WORK TO COMPLETE:
1) According to the produce safety excerpt, what microbial die-off rate applies to the time interval between last irrigation and harvest?
2) Please write the next part of the produce safety excerpt, picking up after its final sentence.

SOURCE DOCUMENT:
################

In the Produce Safety proposed rule, FDA proposed science-based minimum standards for the safe production and harvesting of produce. As discussed in the Final EIS (Ref. 1), out of these standards, we identified four provisions that could potentially significantly affect the quality of the human environment, if finalized (hereinafter referred to as “potentially significant provisions”). For each of the potentially significant provisions, FDA then identified alternative provisions to consider. The potentially significant provisions are: (1) Standards directed to agricultural water, (2) standards directed to biological soil amendments (BSA) of animal origin, (3) standards directed to domesticated and wild animals, and (4) general provisions (i.e., cumulative impacts). Additionally, an overarching “No Action” alternative was considered for the purpose of evaluating conditions in the absence of any final rule.
For standards directed to agricultural water, we considered the following alternatives: (1) As proposed by FDA, i.e., a statistical threshold value (STV) not exceeding 410 colony forming units (CFU) of generic Escherichia coli per 100 milliliters (ml) of water and a geometric mean (GM) not exceeding 126 CFU of generic E. coli per 100 ml of water, along with options to achieve the standard by applying either a time interval between last irrigation and harvest using a microbial die-off rate of 0.5 log per day and/or a time interval between harvest and end of storage using an appropriate microbial die-off or removal rates, including during activities such as commercial washing (proposed 21 CFR 112.44(c)); (2) a microbial quality standard of no more than 235 CFU (or most probable number (MPN), as appropriate) generic E. coli per 100 ml for any single sample or a rolling GM (n=5) of more than 126 CFU (or MPN, as appropriate) per 100 ml of water, as was proposed in the 2013 proposed rule; (3) as proposed (i.e., Alternative 1), but with an additional criterion establishing a maximum generic E. coli threshold; and (4) for each of the previous alternatives, consider the environmental impacts if each alternative includes root crops that are irrigated using low-flow methods.
For standards directed to BSAs of animal origin, FDA considered standards for both untreated and treated BSAs. For untreated BSAs of animal origin, the alternatives considered included a range of minimal application intervals (the time between application and harvest) when the BSA is applied in a manner that does not contact covered produce during application and minimizes the potential for contact with covered produce after application. The alternative application intervals evaluated were: (1) 9 months; (2) 0 months; (3) 90 and 120 days; consistent with the National Organic Program's regulations in 7 CFR 205.203(c)(1); (4) 6 months; and (5) 12 months. For standards directed to treated BSAs, the alternatives considered included a range of application intervals when the BSA is composted in accordance with the requirements proposed in § 112.54(c) and applied in a manner that minimizes the potential for contact with covered produce during and after application. Start Printed Page 74671The application intervals evaluated were: (1) As proposed by FDA, 0 days (proposed § 112.56(a)(4)(i)); (2) 45 days; and (3) 90 days.

################

STORED DATA:

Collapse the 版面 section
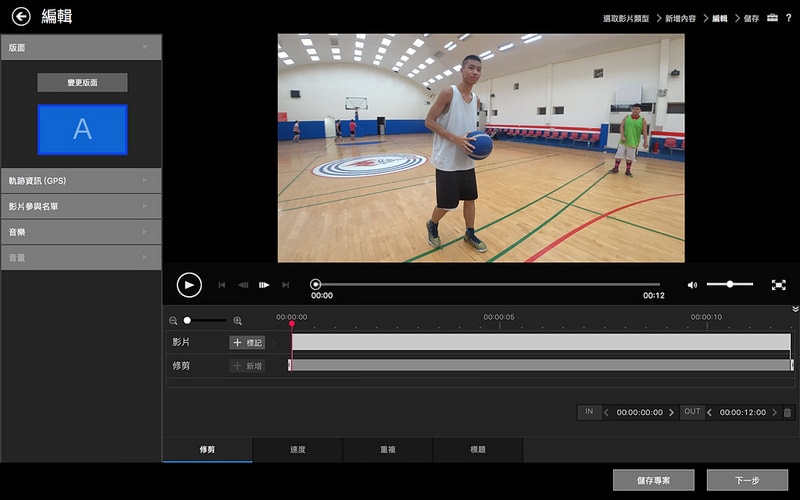This screenshot has width=800, height=500. (80, 46)
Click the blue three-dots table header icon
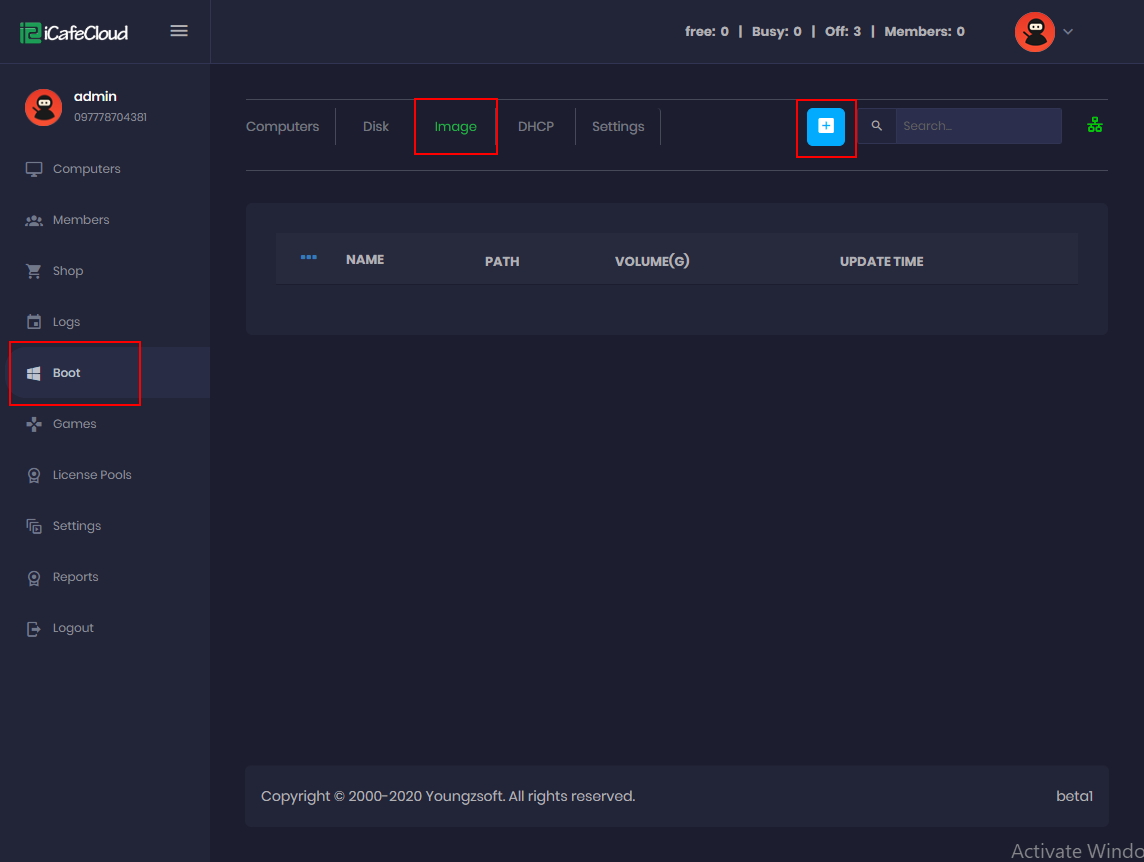Image resolution: width=1144 pixels, height=862 pixels. pyautogui.click(x=308, y=256)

################

TASK-BY-TASK OUTPUTS:
1) 0.5 log per day.

2)
For standards directed at domesticated animals, we considered alternatives under which, if working animals are used in a growing area where a crop has been planted, measures would be required to prevent the introduction of known or reasonably foreseeable hazards into or onto covered produce with the waiting period between grazing and harvesting varying by alternative. The following alternatives were evaluated: (1) As proposed by FDA, an adequate waiting period between grazing and harvesting for covered produce in any growing area that was grazed to ensure the safety of the harvested crop (proposed § 112.82(a)); (2) a minimum waiting period of 9 months; and (3) a minimum waiting period of 90 days and 120 days before harvest, depending upon whether the edible portion of the crop contacts the soil (applying the timeframes for raw manure set forth in the National Organic Program's regulations in 7 CFR 205.203(c)(1)). For standards directed to wild animals, we considered alternatives to the proposed requirement that under circumstances when there is a reasonable probability that animal intrusion will contaminate covered produce, the grower would be required to monitor those areas that are used for a covered activity for evidence of animal intrusion: (1) As needed during the growing season based on (i) the grower's covered produce and (ii) the grower's observations and experience; and (2) immediately prior to harvest. The alternatives evaluated were: (1) As proposed by FDA, if animal intrusion occurs—as made evident by observation of significant quantities of animals, animal excreta, or crop destruction via grazing—the grower must evaluate whether the covered produce can be harvested in accordance with the requirements of proposed § 112.112 (proposed § 112.83(a) and (b)); and (2) if animal intrusion is reasonably likely to occur, the grower must take measures to exclude animals from fields where covered produce is grown.
The cumulative impacts of the proposed rule were considered using a range of alternatives to the general provision in proposed § 112.4, which would specify the farms that would be covered under the rule based on the farm's annual sales of produce. The alternatives evaluated were to cover those farms that have: (1) As proposed by FDA, an average annual monetary value of produce sold during the previous 3-year period of more than $25,000 (on a rolling basis) (proposed § 112.4); (2) an average annual monetary value of food sold during the previous 3-year period of more than $50,000 (on a rolling basis); (3) an average annual monetary value of food sold during the previous 3-year period of more than $100,000 (on a rolling basis); and (4) an average annual monetary value of covered produce sold during the previous 3-year period of more than $25,000 (on a rolling basis).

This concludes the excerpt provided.